As such, I expect that many organisations will start to question why they are procuring ECM software up front, as a capital expense, when they are unlikely to customise it very much – see my blog post ECM as a commodity. Subscription based licensing for ECM software (led by example by open source vendors) will become increasingly common over the next few years. This will lead to a greater demand for ECM Software-as-a-Service (SaaS) and Cloud based solutions.

Cloud computing is a style of computing where massively scalable IT related capabilities are provided as a utility service across the Internet to multiple customers, where capacity can be increased and decreased on demand in minutes (rapid elasticity) and the service is charged for using a ‘pay as you use’ model.

SaaS does not necessarily equate to cloud computing. It is more a subset of Cloud computing (as illustrated in the diagram below) but which can operate outside of Cloud computing as well. For example, an organisation might provide a business application as a distinct SaaS offering, but without the ability to rapidly scale capacity up and down on demand as required in Cloud computing.

Cloud Model

I expect that as more of the core ECM functionality is commoditised and the new CMIS standard starts to open up and simplify access to content held across multiple ECM repositories, ECM Platform as a Service (PaaS) implementations will become commonplace. This in turn will drive the availability of an increasingly number of SaaS solutions (running on top of PaaS) that offer a specific configuration of ECM deployed to customer needs, in addition to providing key business functionality areas such as Archiving and business applications such as Case Management.

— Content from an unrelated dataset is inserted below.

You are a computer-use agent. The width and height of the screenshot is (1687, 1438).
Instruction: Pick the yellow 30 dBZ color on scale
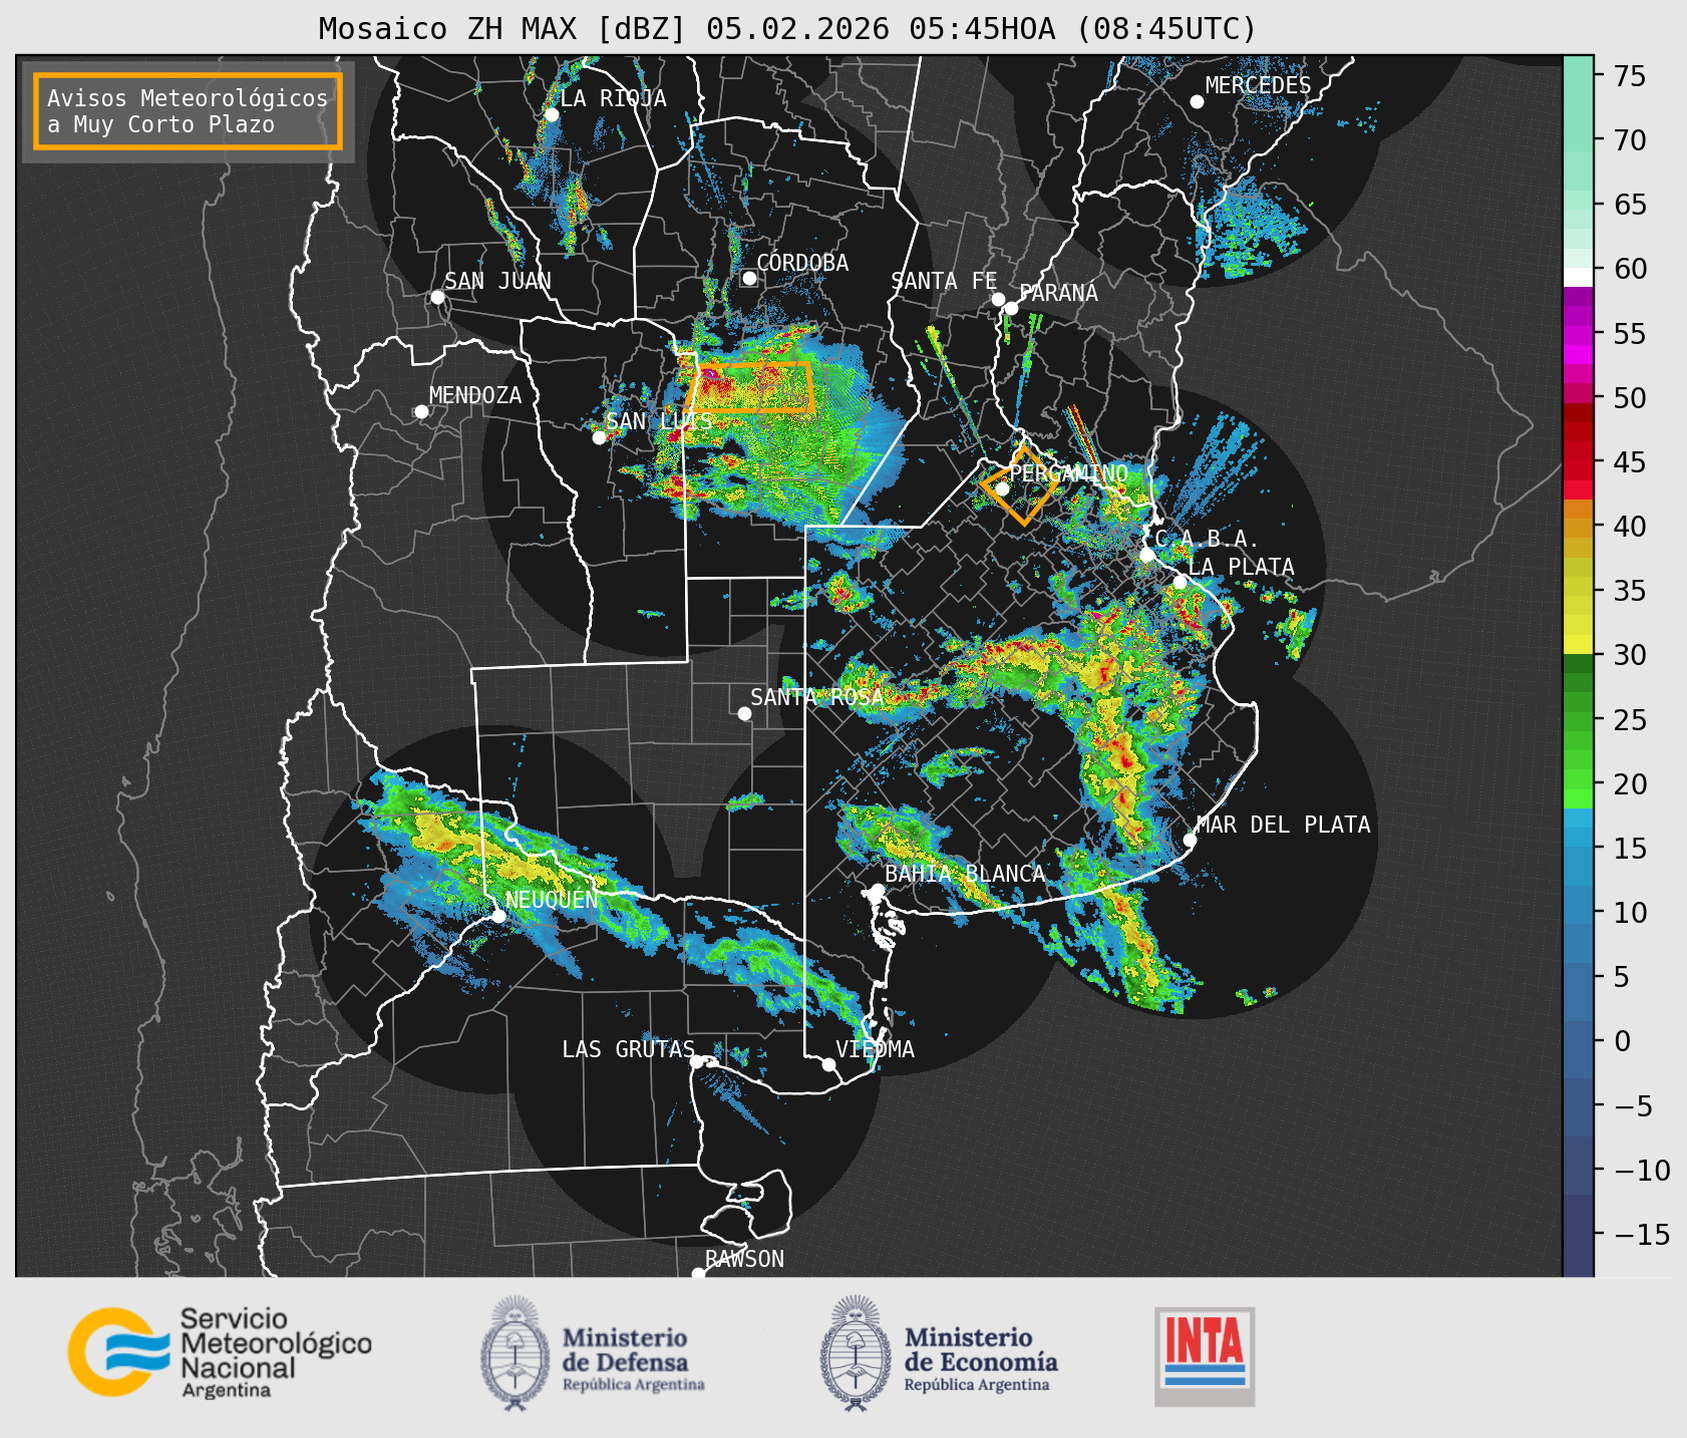(x=1578, y=646)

As discussed in my blog post The spawning of a new construction boom, ECM solutions will increasingly be assembled from an ECM App library (utilising the CMIS standard) built on top of a core ECM engine and accessed as a ‘black box’. This approach lends itself to be naturally deployed into the cloud, as illustrated below.

ECM in the cloud

The economics of the Cloud will drive this too. The cost of running systems in the Cloud is significantly less than on-premises computing — typically up to 25% the cost of traditional on-premises computing. Gartner predict that by 2012, 20% of businesses will not directly own IT assets and will be using the cloud instead. In such scenarios, organisations would not need to care about what ECM product they are actually using, only the functionality that the Cloud SaaS provides. This allows them to focus on core business activities that drive value.

It is likely that many organisations will require the solution to run within a private cloud. This is due to security implications and that ECM and SasS applications will need to integrate into other business systems within the organisation. In some cases, the private cloud will also need to store information in specific country locations (and not ‘anywhere out there in the Cloud’) due to legal restrictions on where information can be stored.

Not every organisation will choose to use an external supplier to provision their private cloud. However, I do expect that most of them will increasingly take on the cloud principles within their own internal IT department to organise and manage their ECM services.